Return each line of the data below that contains the string "computer".

START Information supplied

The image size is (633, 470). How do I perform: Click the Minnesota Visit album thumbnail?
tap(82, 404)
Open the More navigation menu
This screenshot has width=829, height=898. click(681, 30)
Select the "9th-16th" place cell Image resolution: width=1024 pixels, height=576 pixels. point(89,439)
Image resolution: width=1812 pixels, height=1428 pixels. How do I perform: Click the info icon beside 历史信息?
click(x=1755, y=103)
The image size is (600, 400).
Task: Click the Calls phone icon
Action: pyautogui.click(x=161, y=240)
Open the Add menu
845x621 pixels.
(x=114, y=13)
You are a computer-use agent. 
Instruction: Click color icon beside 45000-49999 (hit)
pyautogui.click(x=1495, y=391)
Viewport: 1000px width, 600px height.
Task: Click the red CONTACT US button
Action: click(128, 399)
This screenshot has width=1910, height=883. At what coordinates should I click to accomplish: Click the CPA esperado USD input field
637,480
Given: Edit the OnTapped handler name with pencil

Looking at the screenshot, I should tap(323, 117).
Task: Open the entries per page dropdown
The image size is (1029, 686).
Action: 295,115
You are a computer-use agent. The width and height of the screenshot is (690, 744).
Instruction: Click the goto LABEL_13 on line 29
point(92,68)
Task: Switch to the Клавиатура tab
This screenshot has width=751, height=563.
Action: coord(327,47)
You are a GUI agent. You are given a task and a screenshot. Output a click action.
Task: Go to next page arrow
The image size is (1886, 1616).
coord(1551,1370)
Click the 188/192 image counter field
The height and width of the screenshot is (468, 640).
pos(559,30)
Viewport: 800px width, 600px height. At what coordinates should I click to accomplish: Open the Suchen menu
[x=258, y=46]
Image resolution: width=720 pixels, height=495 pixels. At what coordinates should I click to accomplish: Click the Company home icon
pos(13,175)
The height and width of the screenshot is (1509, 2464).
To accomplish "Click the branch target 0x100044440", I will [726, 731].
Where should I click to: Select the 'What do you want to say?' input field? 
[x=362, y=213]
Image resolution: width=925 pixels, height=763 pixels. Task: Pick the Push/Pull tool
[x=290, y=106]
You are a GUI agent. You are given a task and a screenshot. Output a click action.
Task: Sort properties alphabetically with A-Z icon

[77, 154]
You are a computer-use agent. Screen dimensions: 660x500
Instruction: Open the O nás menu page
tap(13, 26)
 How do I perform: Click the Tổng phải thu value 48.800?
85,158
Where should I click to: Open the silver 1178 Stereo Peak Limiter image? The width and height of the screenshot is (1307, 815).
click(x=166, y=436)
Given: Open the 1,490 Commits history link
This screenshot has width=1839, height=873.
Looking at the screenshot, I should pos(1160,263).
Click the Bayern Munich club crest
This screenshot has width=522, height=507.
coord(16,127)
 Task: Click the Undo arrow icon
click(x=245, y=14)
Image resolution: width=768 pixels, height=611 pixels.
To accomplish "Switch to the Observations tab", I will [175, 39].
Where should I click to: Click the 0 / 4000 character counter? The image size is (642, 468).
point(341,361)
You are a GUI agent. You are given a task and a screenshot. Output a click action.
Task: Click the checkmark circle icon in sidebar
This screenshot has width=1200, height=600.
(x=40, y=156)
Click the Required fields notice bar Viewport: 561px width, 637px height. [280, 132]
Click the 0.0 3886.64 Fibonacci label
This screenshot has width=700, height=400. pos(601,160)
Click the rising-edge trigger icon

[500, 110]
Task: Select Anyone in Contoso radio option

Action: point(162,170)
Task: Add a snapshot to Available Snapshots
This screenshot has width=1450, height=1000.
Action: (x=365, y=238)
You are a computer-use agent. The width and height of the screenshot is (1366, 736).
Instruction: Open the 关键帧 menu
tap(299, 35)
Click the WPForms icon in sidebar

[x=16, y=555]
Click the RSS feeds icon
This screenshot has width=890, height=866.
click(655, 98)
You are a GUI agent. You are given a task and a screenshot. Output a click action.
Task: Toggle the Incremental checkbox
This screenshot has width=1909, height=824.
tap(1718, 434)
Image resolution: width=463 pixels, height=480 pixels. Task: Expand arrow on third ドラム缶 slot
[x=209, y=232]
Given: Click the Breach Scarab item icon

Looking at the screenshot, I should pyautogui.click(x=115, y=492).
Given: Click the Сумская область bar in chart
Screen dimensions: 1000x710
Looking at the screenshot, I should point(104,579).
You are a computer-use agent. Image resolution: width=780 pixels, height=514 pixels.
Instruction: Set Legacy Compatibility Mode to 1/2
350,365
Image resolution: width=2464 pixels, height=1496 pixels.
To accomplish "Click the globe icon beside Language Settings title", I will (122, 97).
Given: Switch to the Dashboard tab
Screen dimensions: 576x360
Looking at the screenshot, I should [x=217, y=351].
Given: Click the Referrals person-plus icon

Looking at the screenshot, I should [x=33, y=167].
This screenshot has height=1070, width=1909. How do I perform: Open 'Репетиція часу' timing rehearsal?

END Information supplied

# Finished task
You are a computer-use agent. 
You are a computer-use agent. The width and height of the screenshot is (690, 744).
You are a computer-use agent. Screen dimensions: 660x500
You are a computer-use agent. The width and height of the screenshot is (1366, 736).
You are a computer-use agent. Image resolution: width=780 pixels, height=514 pixels.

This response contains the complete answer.